The Terracotta Warriors: a figment of the imagination?

Published 03 March 2014

Qinshihuang2In 1974, in Shaanxi Provence in China a group of farmers digging a well discovered something truly extraordinary. They had stumbled upon what came to be known as the Terracotta Warriors.

8000 warriors, chariots and horses, made from terracotta and arrayed in battle formation, formed part of the great mausoleum of the First Emperor of China, who reigned over 2000 years ago. As many as 700,000 workers spent 40 years constructing this monument to the great Emperor Qin Shi Huang.
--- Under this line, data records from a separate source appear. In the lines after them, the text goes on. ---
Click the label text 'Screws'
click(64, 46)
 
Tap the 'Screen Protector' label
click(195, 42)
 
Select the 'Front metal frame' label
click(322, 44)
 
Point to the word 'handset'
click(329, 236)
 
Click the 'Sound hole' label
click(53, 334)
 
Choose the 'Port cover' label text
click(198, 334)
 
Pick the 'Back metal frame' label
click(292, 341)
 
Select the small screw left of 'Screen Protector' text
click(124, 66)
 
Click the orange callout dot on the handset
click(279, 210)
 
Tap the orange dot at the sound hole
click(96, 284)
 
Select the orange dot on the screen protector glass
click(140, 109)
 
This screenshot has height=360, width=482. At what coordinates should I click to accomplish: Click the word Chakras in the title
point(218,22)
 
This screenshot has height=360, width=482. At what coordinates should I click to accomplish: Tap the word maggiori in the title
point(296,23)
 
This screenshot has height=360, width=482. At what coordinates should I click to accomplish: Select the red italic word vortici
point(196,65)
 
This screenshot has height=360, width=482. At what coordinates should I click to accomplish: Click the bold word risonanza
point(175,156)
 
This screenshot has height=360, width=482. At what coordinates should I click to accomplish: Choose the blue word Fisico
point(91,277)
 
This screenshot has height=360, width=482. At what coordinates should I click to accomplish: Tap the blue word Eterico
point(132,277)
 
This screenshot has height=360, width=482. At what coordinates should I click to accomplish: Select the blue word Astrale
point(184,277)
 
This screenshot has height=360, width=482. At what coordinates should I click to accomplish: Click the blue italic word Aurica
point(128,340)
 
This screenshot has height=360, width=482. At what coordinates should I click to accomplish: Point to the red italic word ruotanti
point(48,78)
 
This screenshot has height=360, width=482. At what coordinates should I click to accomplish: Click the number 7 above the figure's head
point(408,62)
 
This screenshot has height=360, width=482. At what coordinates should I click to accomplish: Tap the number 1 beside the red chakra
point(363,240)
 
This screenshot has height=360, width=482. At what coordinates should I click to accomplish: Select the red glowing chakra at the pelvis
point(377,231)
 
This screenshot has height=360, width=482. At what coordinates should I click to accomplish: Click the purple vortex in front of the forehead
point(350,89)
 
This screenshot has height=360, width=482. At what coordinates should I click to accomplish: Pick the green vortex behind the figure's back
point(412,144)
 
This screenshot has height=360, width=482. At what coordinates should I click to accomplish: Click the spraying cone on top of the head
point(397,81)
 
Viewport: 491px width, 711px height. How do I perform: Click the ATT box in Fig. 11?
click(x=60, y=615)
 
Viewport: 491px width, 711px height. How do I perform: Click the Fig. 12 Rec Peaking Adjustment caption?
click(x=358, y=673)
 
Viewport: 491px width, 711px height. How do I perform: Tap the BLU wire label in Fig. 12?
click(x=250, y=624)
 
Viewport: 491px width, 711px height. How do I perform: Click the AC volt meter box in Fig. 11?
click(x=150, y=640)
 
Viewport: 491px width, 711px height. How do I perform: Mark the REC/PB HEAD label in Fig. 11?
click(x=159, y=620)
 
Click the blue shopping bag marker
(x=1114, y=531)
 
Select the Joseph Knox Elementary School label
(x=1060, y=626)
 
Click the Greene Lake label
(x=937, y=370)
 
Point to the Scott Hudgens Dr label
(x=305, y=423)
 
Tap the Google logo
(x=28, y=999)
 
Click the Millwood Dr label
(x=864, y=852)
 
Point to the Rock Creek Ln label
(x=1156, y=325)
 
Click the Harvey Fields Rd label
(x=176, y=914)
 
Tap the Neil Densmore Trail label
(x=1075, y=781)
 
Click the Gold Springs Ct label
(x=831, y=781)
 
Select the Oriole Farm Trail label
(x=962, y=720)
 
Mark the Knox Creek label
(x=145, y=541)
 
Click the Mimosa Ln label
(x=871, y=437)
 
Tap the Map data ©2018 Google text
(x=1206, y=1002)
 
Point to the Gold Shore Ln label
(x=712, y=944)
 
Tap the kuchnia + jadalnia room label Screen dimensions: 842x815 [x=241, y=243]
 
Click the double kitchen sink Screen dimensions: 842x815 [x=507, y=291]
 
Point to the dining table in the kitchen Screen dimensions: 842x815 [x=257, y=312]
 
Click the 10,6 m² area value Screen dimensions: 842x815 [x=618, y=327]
The most striking thing about these warriors – their numbers aside – was that each warrior was an individual, with his own features and bodily posture.  The obvious conclusion was that each warrior was a sculptural portrait of one of the Emperor’s actual warriors. We were looking, it seemed, at real warriors…

But were we?

Dr Tony Lynch from the University of New England argues against this commonly held assumption, and instead puts forward the theory that the warriors are simply a figment of the Emperor’s fertile and self-absorbed imagination.

“What we have is not a real army, but the Emperor’s dream army. Understood in this way we can, for the first time, make sense of the most extraordinary state builder in all of human history.
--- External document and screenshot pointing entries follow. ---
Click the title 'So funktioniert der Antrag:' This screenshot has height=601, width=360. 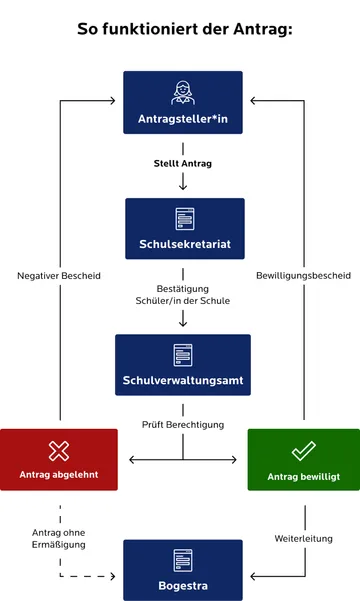184,29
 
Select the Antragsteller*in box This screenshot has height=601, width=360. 183,102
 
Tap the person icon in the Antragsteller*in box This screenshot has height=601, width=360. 183,91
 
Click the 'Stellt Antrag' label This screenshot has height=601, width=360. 183,162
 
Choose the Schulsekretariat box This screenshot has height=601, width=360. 184,229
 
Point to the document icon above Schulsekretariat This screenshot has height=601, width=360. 184,218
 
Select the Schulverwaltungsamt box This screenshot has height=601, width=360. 183,365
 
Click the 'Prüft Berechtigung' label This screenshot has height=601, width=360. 183,424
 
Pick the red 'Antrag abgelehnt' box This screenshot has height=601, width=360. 59,460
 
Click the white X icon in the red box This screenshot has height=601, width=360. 58,450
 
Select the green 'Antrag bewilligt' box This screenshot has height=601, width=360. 303,460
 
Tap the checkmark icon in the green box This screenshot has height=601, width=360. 303,450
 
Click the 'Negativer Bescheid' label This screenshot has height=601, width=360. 59,275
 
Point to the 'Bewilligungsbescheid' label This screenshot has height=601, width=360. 303,275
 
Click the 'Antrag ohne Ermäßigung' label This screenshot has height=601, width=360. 59,537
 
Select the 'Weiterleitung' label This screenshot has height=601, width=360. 303,538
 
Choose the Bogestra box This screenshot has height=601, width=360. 183,570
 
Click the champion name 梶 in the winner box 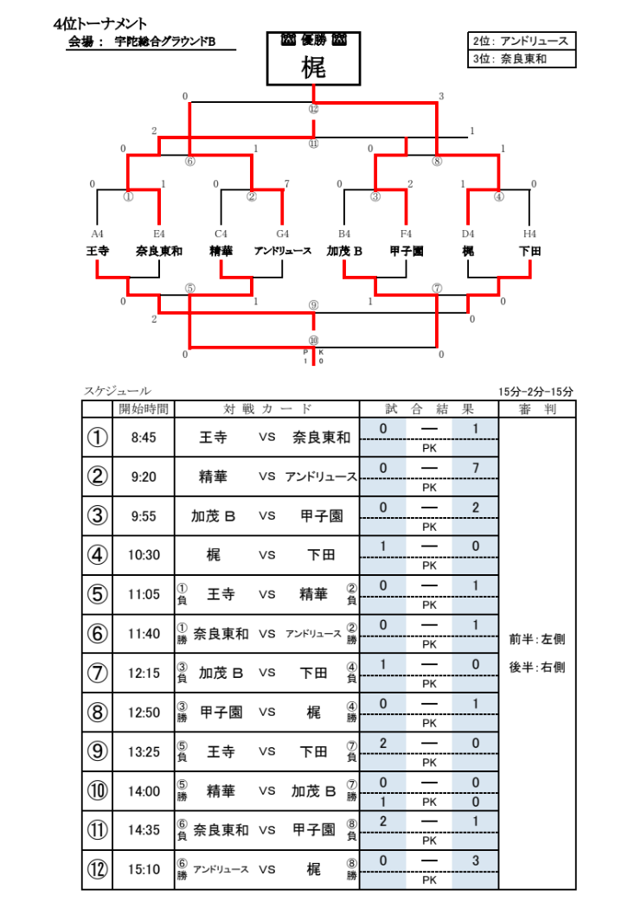pos(313,67)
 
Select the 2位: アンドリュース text pos(520,42)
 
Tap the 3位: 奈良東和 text pos(510,59)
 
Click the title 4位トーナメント pos(99,23)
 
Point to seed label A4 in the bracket pos(97,234)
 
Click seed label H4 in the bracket pos(529,234)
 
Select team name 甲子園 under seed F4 pos(407,251)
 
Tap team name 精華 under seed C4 pos(221,251)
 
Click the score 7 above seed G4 pos(286,183)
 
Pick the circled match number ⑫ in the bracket pos(313,109)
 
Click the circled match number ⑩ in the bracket pos(313,341)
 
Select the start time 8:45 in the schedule pos(144,438)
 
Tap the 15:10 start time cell pos(144,869)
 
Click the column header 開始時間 pos(144,409)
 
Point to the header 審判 pos(537,409)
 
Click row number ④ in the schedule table pos(97,555)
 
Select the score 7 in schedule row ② pos(476,468)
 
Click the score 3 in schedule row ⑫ pos(476,860)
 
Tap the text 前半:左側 pos(537,639)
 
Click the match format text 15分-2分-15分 pos(535,392)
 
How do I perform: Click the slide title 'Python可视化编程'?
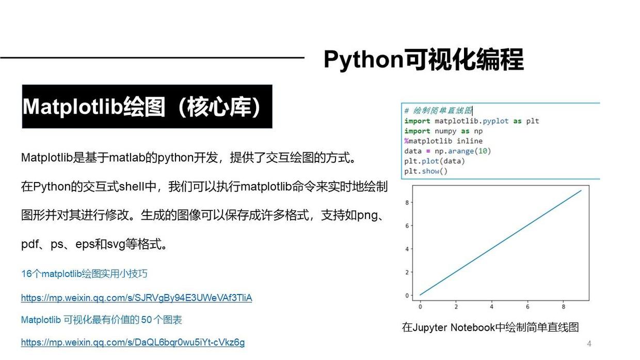[x=423, y=59]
“The First Emperor was convinced he was immortal, but he spent virtually all of his life  – and the lives of millions of his subjects – constructing the largest Mausoleum in China and the largest underground Mausoleum in the world.”

Dr Lynch will be discussing his research at a public seminar to be held at UNE on Friday 7 March at 9:30-10:30am in the Lecture Theatre A3 of the UNE Arts Building.

All are welcome, and a morning tea will follow.